The reason why LLMs aren’t natively very good at data analysis is that they are an average of the data analysis literature available on the internet. Which basically means the likes of Kaggle and a whole host of (personal and corporate) blogs. Without loss of generality, most of them are written by novices or people learning data science. And if you take the “wisdom of crowds average” of that, the result isn’t likely to be particularly good.
I was thinking about this in the context of Google’s PageRank (named after Larry Page, incidentally), that scores webpages based on the number and strength of the incoming links into the page.
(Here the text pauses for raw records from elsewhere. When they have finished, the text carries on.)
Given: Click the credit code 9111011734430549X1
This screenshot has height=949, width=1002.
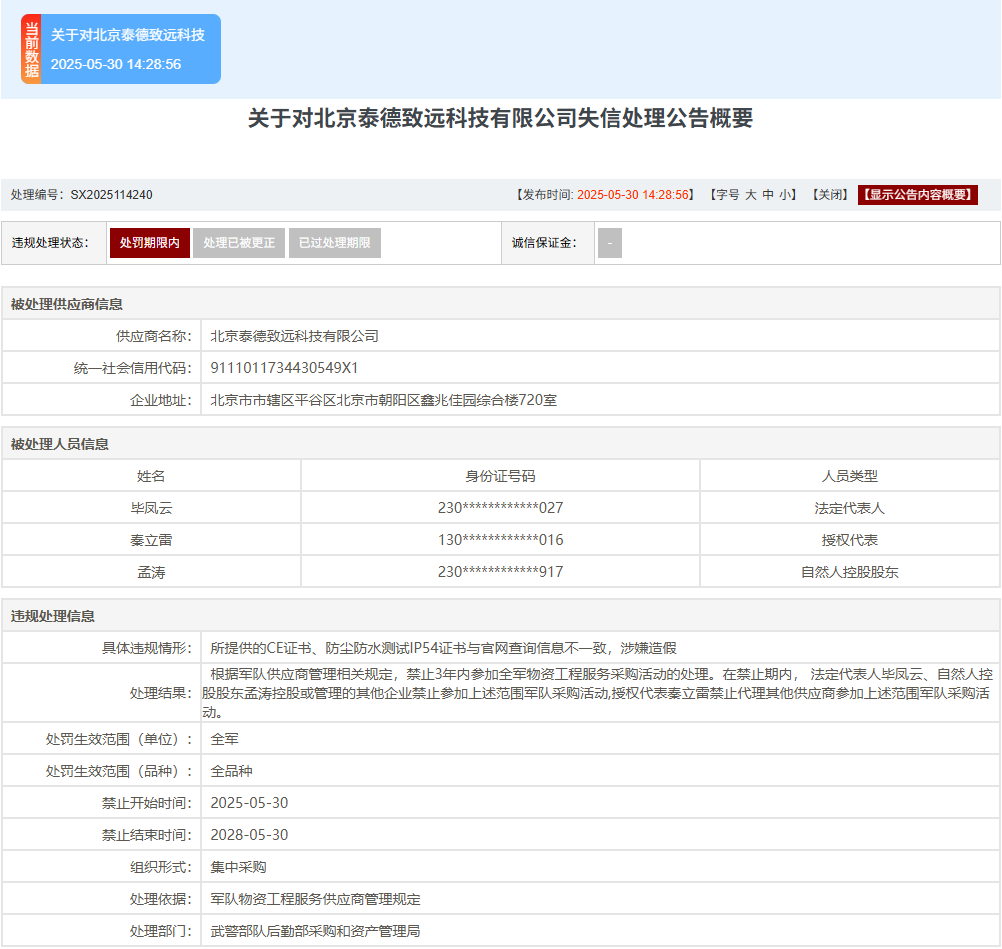Looking at the screenshot, I should coord(284,368).
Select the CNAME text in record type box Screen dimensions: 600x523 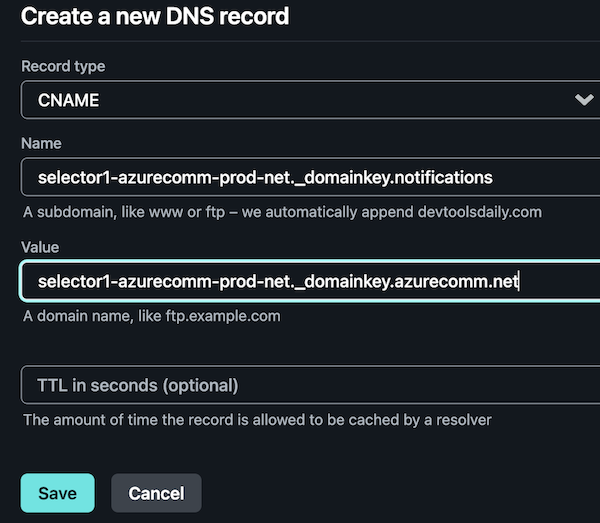pos(68,100)
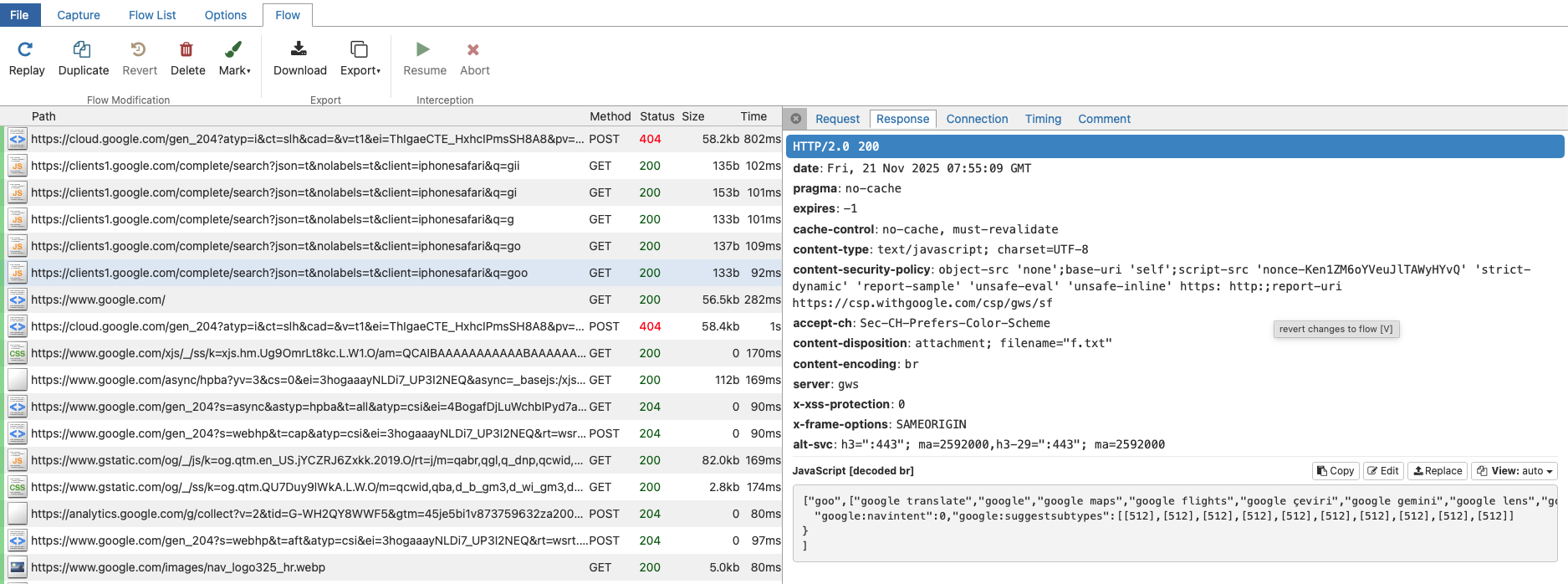The width and height of the screenshot is (1568, 584).
Task: Show the Timing tab
Action: click(1043, 119)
What made Google so good two decades ago is precisely this - ranking a page highly if it has incoming links from other high quality pages. This meant generally high quality results.
Now, I’m wondering - if LLMs actually implement some kind of a PageRank in order to weight the samples of text that they are trained on. That would mean that a blogpost doing data analysis having lots of (or high quality) incoming links would get a much higher weight than some obscure blogpost somewhere with no links. And with the original Google premise that high quality inbound links means higher quality page, this would result in a “better than average” system.
In any case, even if this were to be implemented, I’d still not be sure of the native data analysis capabilities of LLMs. After all it is still (a weighted) average of all the sources it has been trained on!
The average human data scientist is meek, and not opinionated enough. And I see the same thing about “LLM data scientists” as well.